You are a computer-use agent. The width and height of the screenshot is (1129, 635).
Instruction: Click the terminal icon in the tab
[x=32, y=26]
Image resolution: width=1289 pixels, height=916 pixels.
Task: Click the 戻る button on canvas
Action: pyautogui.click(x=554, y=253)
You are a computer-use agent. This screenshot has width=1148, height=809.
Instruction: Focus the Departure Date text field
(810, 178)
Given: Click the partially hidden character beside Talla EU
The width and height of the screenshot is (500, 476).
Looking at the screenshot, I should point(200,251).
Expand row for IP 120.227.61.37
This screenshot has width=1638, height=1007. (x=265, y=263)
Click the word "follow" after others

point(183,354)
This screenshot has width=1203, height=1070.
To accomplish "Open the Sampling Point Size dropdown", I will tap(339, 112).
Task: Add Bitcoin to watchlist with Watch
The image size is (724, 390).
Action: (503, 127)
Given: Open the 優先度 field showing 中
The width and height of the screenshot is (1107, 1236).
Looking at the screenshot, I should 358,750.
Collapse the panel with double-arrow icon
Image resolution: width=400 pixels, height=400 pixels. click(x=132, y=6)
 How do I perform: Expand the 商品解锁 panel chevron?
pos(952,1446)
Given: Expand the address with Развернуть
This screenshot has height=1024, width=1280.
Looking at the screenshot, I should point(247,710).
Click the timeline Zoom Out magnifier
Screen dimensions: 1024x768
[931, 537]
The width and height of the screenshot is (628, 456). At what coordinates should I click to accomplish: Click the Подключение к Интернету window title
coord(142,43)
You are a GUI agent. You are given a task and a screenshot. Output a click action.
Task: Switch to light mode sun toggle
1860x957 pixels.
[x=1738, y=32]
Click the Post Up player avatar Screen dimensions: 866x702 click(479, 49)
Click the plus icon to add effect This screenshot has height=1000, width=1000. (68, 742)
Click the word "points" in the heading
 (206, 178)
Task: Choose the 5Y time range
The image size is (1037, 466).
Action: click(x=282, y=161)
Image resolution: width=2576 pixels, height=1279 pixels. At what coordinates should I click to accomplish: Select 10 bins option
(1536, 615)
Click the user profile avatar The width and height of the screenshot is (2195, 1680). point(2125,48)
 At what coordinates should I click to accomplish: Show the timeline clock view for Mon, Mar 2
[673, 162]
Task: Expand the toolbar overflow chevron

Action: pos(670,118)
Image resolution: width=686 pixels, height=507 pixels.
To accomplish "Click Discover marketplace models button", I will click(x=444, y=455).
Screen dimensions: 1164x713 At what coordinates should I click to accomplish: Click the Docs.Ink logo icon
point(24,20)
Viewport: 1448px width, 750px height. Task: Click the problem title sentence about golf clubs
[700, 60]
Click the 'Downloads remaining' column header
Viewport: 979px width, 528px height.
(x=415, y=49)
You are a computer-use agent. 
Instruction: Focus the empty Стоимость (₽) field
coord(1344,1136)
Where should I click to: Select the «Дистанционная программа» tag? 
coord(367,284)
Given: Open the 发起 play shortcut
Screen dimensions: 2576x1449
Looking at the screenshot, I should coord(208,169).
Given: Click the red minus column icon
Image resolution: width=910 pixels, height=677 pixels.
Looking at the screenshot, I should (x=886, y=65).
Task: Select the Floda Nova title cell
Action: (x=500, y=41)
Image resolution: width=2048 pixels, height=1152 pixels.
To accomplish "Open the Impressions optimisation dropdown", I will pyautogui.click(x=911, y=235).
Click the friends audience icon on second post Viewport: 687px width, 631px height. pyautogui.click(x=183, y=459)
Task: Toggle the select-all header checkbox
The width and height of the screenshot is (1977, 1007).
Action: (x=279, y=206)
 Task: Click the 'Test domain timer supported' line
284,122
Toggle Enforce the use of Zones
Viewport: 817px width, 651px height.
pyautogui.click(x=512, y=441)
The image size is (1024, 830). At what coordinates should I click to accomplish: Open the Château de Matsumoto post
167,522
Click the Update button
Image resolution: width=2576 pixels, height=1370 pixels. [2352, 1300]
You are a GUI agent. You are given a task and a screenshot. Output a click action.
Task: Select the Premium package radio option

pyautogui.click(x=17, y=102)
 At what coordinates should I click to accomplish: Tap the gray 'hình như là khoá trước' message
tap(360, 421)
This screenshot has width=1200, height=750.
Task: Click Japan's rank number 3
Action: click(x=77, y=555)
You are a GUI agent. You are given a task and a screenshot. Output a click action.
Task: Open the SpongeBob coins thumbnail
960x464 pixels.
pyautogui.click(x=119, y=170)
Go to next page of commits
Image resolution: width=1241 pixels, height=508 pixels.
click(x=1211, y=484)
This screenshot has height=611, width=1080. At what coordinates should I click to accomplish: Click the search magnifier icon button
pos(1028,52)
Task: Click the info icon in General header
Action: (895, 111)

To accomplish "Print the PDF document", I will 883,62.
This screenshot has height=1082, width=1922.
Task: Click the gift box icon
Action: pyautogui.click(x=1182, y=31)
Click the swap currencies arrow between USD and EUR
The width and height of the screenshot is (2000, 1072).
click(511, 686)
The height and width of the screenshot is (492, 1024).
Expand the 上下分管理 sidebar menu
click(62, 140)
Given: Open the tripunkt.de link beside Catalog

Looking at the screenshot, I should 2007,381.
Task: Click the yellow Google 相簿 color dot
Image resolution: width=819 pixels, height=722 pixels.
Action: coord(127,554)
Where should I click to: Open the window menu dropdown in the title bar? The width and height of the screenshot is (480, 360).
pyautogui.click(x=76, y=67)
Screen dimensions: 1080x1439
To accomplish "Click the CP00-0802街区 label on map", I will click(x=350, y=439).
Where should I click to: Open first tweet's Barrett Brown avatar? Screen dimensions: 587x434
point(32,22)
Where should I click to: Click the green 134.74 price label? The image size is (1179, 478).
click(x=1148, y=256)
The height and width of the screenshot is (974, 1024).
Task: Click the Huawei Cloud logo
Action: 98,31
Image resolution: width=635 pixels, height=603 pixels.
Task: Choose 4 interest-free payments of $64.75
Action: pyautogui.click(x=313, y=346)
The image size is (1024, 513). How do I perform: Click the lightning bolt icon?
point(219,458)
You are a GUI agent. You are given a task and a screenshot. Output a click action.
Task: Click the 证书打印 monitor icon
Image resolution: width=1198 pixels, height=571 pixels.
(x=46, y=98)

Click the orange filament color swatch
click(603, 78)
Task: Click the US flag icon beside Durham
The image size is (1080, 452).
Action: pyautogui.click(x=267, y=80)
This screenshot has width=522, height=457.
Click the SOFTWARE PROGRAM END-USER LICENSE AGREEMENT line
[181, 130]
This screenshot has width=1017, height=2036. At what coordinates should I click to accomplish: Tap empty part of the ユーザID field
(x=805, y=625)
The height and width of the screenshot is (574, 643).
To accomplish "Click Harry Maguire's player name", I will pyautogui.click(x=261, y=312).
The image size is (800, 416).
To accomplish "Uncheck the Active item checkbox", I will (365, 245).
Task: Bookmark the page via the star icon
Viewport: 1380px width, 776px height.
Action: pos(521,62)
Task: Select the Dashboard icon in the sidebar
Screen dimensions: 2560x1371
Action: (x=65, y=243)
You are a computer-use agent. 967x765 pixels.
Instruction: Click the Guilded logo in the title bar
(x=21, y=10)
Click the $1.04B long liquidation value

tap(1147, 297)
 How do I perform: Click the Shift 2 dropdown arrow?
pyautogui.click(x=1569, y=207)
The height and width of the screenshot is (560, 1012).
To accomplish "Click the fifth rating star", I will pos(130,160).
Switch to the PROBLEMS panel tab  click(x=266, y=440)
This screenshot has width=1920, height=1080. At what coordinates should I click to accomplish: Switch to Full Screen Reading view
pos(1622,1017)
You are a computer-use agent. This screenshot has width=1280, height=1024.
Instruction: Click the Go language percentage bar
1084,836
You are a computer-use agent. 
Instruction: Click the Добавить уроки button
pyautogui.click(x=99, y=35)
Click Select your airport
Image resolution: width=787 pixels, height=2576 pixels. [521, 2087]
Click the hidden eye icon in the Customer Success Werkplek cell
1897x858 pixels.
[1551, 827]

____________

**Task objective:** Reproduce the items above verbatim, from their first line through the line containing "Action: pyautogui.click(x=554, y=253)", including both of those lines.

**Written solution:**
You are a computer-use agent. The width and height of the screenshot is (1129, 635).
Instruction: Click the terminal icon in the tab
[x=32, y=26]
Image resolution: width=1289 pixels, height=916 pixels.
Task: Click the 戻る button on canvas
Action: pyautogui.click(x=554, y=253)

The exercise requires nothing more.